Les exigences en question varient sensiblement en fonction de la législation des pays où la pratique est légale ou autorisée : se situer dans une certaine tranche d’âge, bénéficier d’une condition physique satisfaisante, d’un rapport poids-taille adéquat, être exempte d’antécédents psychiatriques et pénaux, ne pas avoir de liens familiaux avec les parents commanditaires, disposer d’un certain niveau de revenus – même minime –, de préférence ne pas être mariée, ne pas avoir subi plus de X césariennes, ne pas consommer de tabac, de drogues et d’alcool[1]… Mais l’exigence universelle est que la candidate recrutée pour porter un enfant pour le compte de tiers ait eu au moins un enfant vivant et en bonne santé.

Ces critères de sélection tant vantés fluctuent en fonction de l’offre et de la demande.

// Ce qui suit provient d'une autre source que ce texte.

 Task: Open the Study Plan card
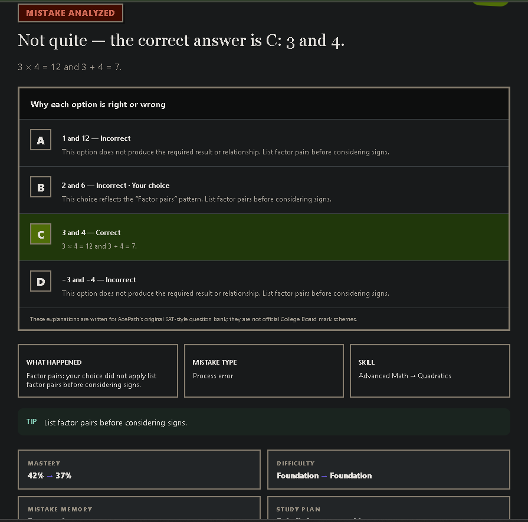(x=389, y=508)
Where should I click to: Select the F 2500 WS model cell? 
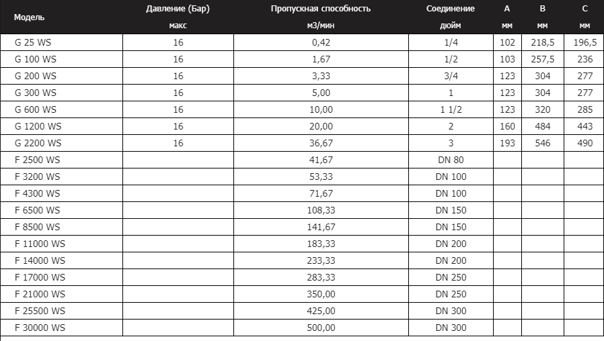[x=62, y=160]
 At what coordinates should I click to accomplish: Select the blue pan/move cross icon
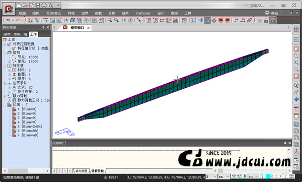click(x=296, y=99)
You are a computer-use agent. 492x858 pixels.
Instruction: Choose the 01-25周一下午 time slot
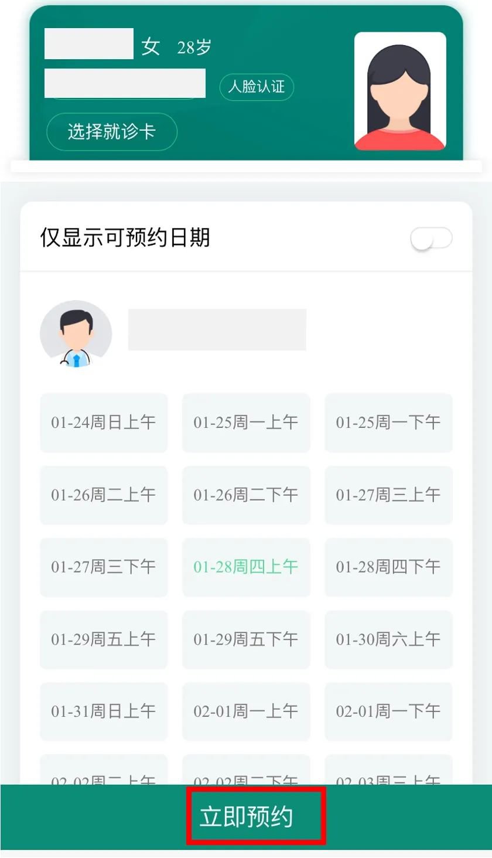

Aujourd’hui, en raison de la catastrophe économique provoquée par le covid et de l’aggravation de la féminisation de la pauvreté qui en découle, de plus en plus de femmes sont prêtes à s’y engager pour assurer leur subsistance et celle de leur famille. Leur imposer le respect des conditions requises en devient d’autant plus facile.

Ce premier filtre passé, les cliniques, les agences et les commanditaires eux-mêmes imposent à leur tour leurs propres exigences, qu’il s’agisse, par exemple, d’examens médico-légaux surprises pour vérifier que la femme enceinte s’est effectivement abstenue de fumer, de boire ou de consommer des drogues, qu’elle est une femme honorable, qu’elle est croyante et craint Dieu, qu’elle acceptera d’allaiter l’enfant jusqu’à 24 mois… Nous avons même rencontré récemment un cas pour le moins inquiétant : des parents commanditaires exigent de « leurs » porteuses qu’elles ne soient pas vaccinées contre le covid et qu’elles s’engagent à ne pas l’être pendant leur grossesse ; dans le cas contraire, elles risqueraient d’être contraintes à avorter.

DEUX POIDS, DEUX MESURES
En revanche, les conditions imposées aux clients sont minimes et sont même, quand elles existent, considérées comme discriminatoires. Par exemple, si la législation définit que seuls auront accès à la pratique les ressortissants ou les résidents, les couples hétérosexuels mariés ou les personnes appartenant à une tranche d’âge spécifique, on fait valoir que cela stigmatise les étrangers, les couples de même sexe, les célibataires, les personnes âgées. Mais ces exigences sont rapidement et facilement caduques, car la seule condition à laquelle les clients doivent réellement répondre est celle de disposer d’une capacité financière suffisante.